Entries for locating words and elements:
□ □ □ □ □

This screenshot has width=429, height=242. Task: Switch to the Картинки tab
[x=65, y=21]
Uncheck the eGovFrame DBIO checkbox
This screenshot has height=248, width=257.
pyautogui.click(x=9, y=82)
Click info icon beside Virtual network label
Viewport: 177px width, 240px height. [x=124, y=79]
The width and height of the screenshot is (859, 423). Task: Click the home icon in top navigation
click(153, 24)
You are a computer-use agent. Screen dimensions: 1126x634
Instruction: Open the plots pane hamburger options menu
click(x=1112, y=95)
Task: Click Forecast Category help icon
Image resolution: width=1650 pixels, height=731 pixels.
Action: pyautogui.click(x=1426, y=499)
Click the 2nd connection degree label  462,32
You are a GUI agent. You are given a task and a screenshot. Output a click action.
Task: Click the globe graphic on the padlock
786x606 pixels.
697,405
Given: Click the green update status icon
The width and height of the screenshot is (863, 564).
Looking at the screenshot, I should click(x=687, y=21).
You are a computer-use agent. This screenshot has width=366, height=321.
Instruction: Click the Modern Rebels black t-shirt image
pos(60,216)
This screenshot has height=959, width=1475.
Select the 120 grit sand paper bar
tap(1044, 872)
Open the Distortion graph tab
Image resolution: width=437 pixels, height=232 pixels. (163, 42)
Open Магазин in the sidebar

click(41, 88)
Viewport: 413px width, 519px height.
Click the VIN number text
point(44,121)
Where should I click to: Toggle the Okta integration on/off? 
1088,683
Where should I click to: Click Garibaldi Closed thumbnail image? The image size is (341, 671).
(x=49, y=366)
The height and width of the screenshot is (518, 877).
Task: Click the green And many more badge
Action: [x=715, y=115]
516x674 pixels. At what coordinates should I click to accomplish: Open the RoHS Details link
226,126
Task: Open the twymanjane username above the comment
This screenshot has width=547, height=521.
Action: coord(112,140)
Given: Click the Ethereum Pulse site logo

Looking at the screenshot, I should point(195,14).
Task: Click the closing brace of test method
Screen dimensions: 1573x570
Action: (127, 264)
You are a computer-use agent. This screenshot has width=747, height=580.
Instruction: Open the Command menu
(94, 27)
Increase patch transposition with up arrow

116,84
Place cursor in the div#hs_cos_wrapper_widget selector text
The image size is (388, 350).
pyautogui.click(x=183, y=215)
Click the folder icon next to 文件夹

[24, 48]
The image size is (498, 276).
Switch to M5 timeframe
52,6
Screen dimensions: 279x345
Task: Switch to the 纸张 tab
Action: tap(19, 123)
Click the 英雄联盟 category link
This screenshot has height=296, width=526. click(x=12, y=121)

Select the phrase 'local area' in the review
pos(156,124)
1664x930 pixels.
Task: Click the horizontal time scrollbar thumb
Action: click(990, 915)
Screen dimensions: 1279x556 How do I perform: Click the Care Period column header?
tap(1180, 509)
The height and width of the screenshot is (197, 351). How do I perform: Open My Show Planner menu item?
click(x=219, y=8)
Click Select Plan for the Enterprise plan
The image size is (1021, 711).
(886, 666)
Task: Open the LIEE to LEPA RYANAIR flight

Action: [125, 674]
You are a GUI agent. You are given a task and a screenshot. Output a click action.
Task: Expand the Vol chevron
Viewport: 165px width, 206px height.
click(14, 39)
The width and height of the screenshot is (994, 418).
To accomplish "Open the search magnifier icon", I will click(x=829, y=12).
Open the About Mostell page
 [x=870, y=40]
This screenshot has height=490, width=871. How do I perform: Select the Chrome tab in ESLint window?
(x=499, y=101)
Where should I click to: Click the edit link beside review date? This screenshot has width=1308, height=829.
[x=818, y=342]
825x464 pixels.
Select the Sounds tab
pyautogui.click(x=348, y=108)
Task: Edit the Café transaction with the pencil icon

□ □ □ □ □

WHAT TO PRODUCE: Output every line of the records above as a numbered list, leaving out the blank lines.

WRITTEN SOLUTION:
1. This screenshot has width=429, height=242. Task: Switch to the Картинки tab
2. [x=65, y=21]
3. Uncheck the eGovFrame DBIO checkbox
4. This screenshot has height=248, width=257.
5. pyautogui.click(x=9, y=82)
6. Click info icon beside Virtual network label
7. Viewport: 177px width, 240px height. [x=124, y=79]
8. The width and height of the screenshot is (859, 423). Task: Click the home icon in top navigation
9. click(153, 24)
10. You are a computer-use agent. Screen dimensions: 1126x634
11. Instruction: Open the plots pane hamburger options menu
12. click(x=1112, y=95)
13. Task: Click Forecast Category help icon
14. Image resolution: width=1650 pixels, height=731 pixels.
15. Action: pyautogui.click(x=1426, y=499)
16. Click the 2nd connection degree label  462,32
17. You are a GUI agent. You are given a task and a screenshot. Output a click action.
18. Task: Click the globe graphic on the padlock
19. 786x606 pixels.
20. 697,405
21. Given: Click the green update status icon
22. The width and height of the screenshot is (863, 564).
23. Looking at the screenshot, I should click(x=687, y=21).
24. You are a computer-use agent. This screenshot has width=366, height=321.
25. Instruction: Click the Modern Rebels black t-shirt image
26. pos(60,216)
27. This screenshot has height=959, width=1475.
28. Select the 120 grit sand paper bar
29. tap(1044, 872)
30. Open the Distortion graph tab
31. Image resolution: width=437 pixels, height=232 pixels. (163, 42)
32. Open Магазин in the sidebar
33. click(41, 88)
34. Viewport: 413px width, 519px height.
35. Click the VIN number text
36. point(44,121)
37. Where should I click to: Toggle the Okta integration on/off? 
38. 1088,683
39. Where should I click to: Click Garibaldi Closed thumbnail image? The image size is (341, 671).
40. (x=49, y=366)
41. The height and width of the screenshot is (518, 877).
42. Task: Click the green And many more badge
43. Action: [x=715, y=115]
44. 516x674 pixels. At what coordinates should I click to accomplish: Open the RoHS Details link
45. 226,126
46. Task: Open the twymanjane username above the comment
47. This screenshot has width=547, height=521.
48. Action: coord(112,140)
49. Given: Click the Ethereum Pulse site logo
50. Looking at the screenshot, I should point(195,14).
51. Task: Click the closing brace of test method
52. Screen dimensions: 1573x570
53. Action: (127, 264)
54. You are a computer-use agent. This screenshot has width=747, height=580.
55. Instruction: Open the Command menu
56. (94, 27)
57. Increase patch transposition with up arrow
58. 116,84
59. Place cursor in the div#hs_cos_wrapper_widget selector text
60. The image size is (388, 350).
61. pyautogui.click(x=183, y=215)
62. Click the folder icon next to 文件夹
63. [24, 48]
64. The image size is (498, 276).
65. Switch to M5 timeframe
66. 52,6
67. Screen dimensions: 279x345
68. Task: Switch to the 纸张 tab
69. Action: tap(19, 123)
70. Click the 英雄联盟 category link
71. This screenshot has height=296, width=526. click(x=12, y=121)
72. Select the phrase 'local area' in the review
73. pos(156,124)
74. 1664x930 pixels.
75. Task: Click the horizontal time scrollbar thumb
76. Action: click(990, 915)
77. Screen dimensions: 1279x556 How do I perform: Click the Care Period column header?
78. tap(1180, 509)
79. The height and width of the screenshot is (197, 351). How do I perform: Open My Show Planner menu item?
80. click(x=219, y=8)
81. Click Select Plan for the Enterprise plan
82. The image size is (1021, 711).
83. (886, 666)
84. Task: Open the LIEE to LEPA RYANAIR flight
85. Action: [125, 674]
86. You are a GUI agent. You are given a task and a screenshot. Output a click action.
87. Task: Expand the Vol chevron
88. Viewport: 165px width, 206px height.
89. click(14, 39)
90. The width and height of the screenshot is (994, 418).
91. To accomplish "Open the search magnifier icon", I will click(x=829, y=12).
92. Open the About Mostell page
93.  [x=870, y=40]
94. This screenshot has height=490, width=871. How do I perform: Select the Chrome tab in ESLint window?
95. (x=499, y=101)
96. Where should I click to: Click the edit link beside review date? This screenshot has width=1308, height=829.
97. [x=818, y=342]
98. 825x464 pixels.
99. Select the Sounds tab
100. pyautogui.click(x=348, y=108)
101. Task: Edit the Café transaction with the pencil icon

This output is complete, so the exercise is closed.